Could you print all the entries below exactly as they appear, omitting the pictures?

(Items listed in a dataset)

*** Block opens ***

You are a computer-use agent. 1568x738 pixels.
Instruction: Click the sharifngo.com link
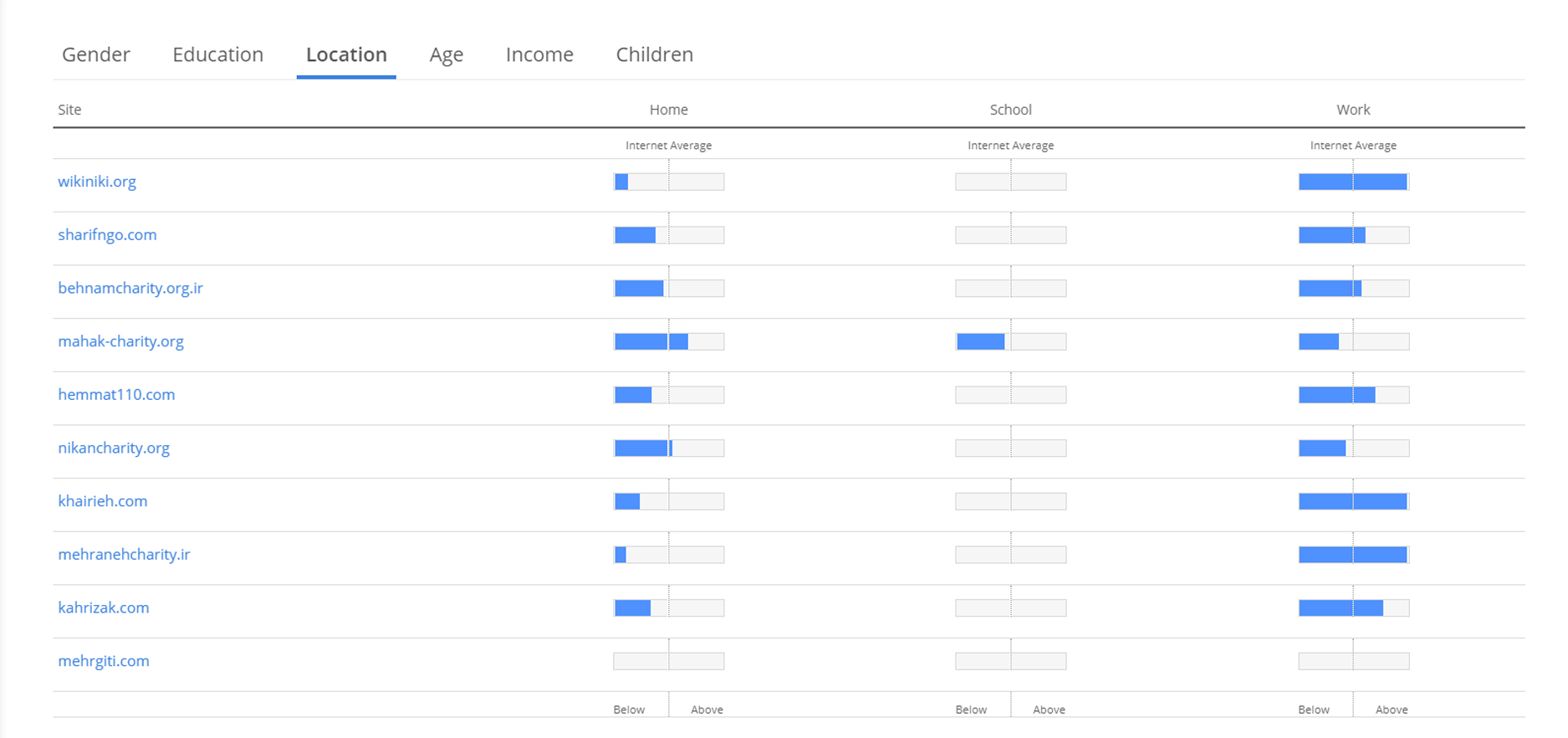coord(107,235)
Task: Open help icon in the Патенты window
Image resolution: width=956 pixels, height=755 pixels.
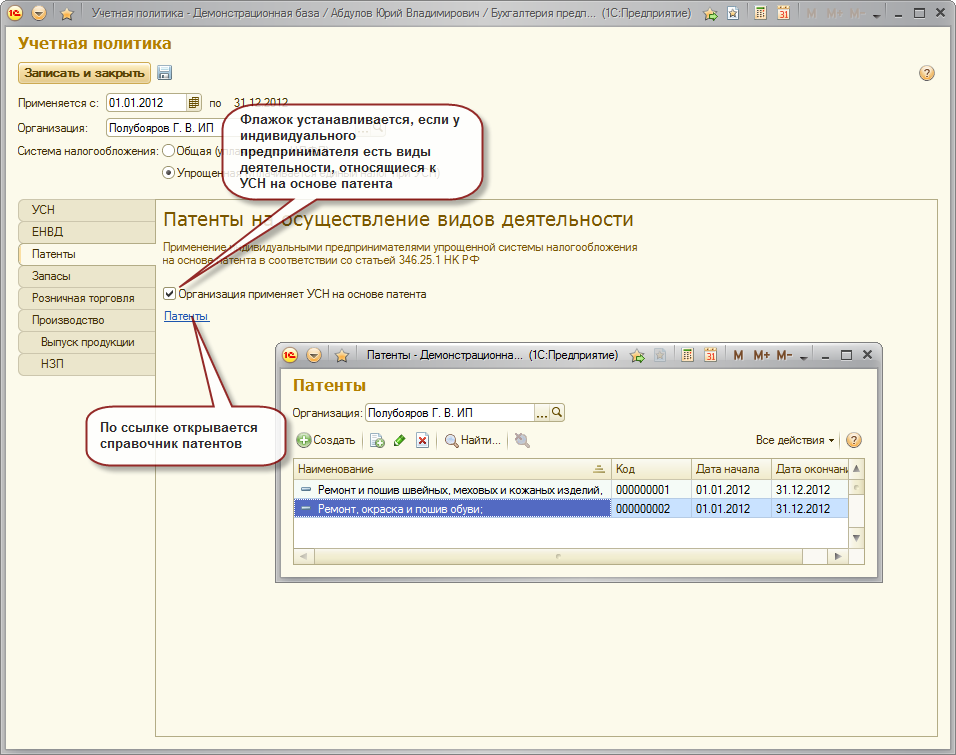Action: 853,440
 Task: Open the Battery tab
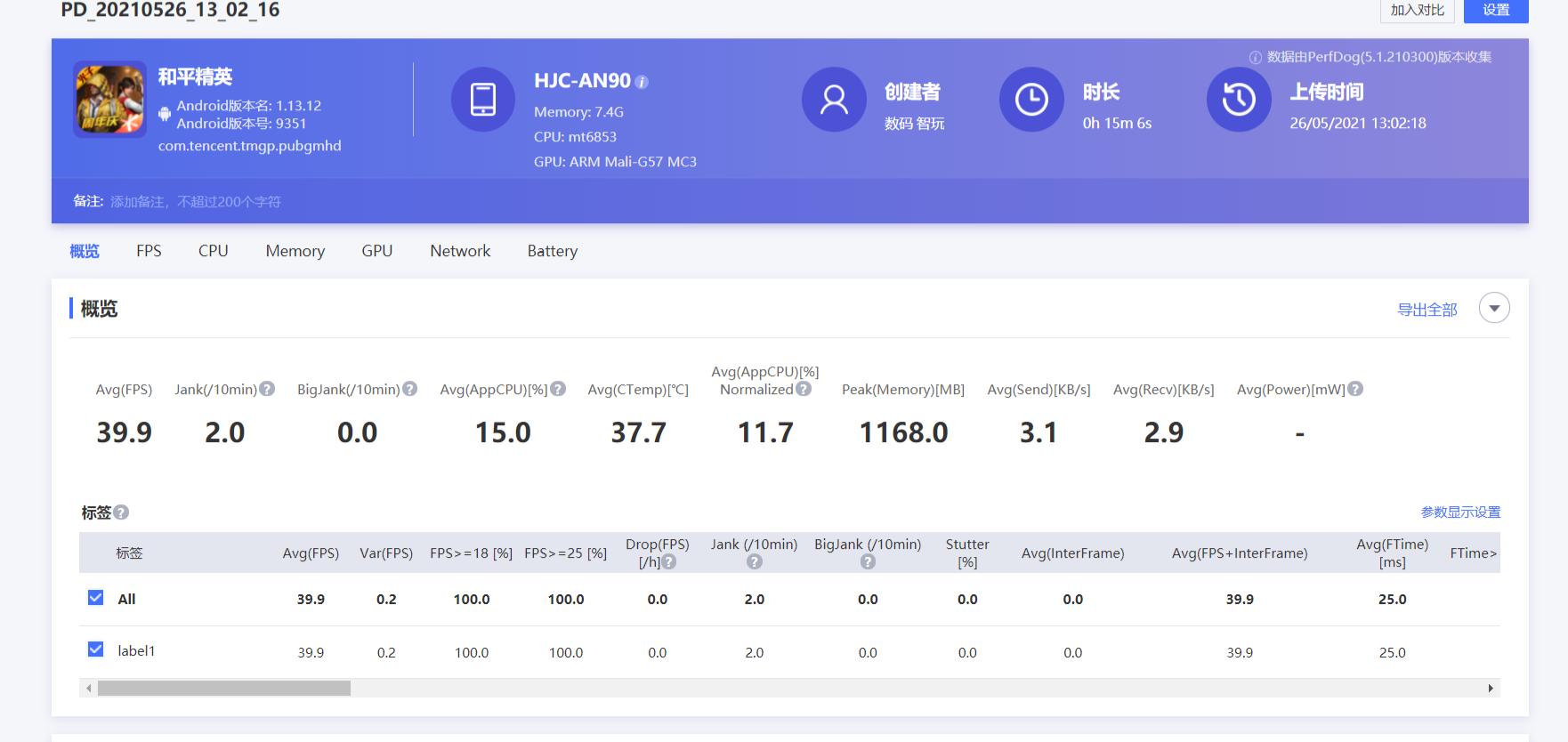tap(552, 251)
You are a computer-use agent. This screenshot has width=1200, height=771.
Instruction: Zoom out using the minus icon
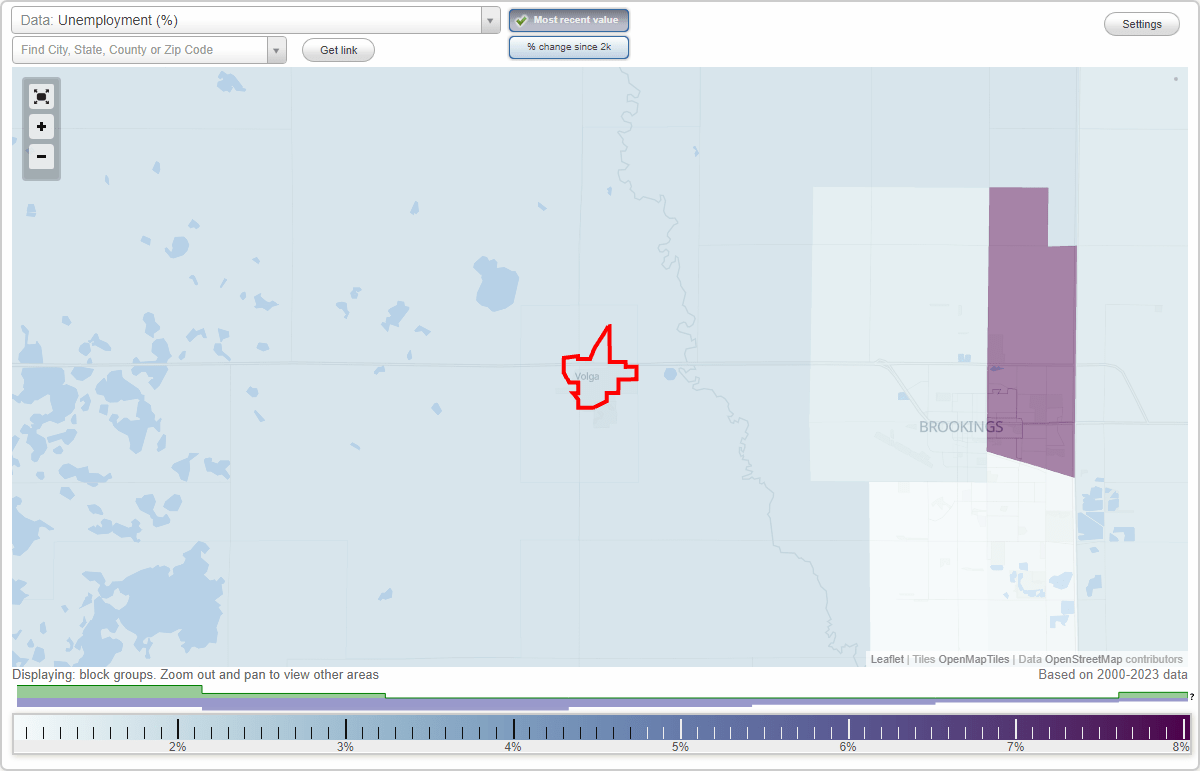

*** Block closes ***

#### EXERCISE OUTPUT:
You are a computer-use agent. 1568x738 pixels.
Instruction: Click the sharifngo.com link
coord(107,235)
Task: Open help icon in the Патенты window
Image resolution: width=956 pixels, height=755 pixels.
Action: 853,440
 Task: Open the Battery tab
tap(552, 251)
You are a computer-use agent. This screenshot has width=1200, height=771.
Instruction: Zoom out using the minus icon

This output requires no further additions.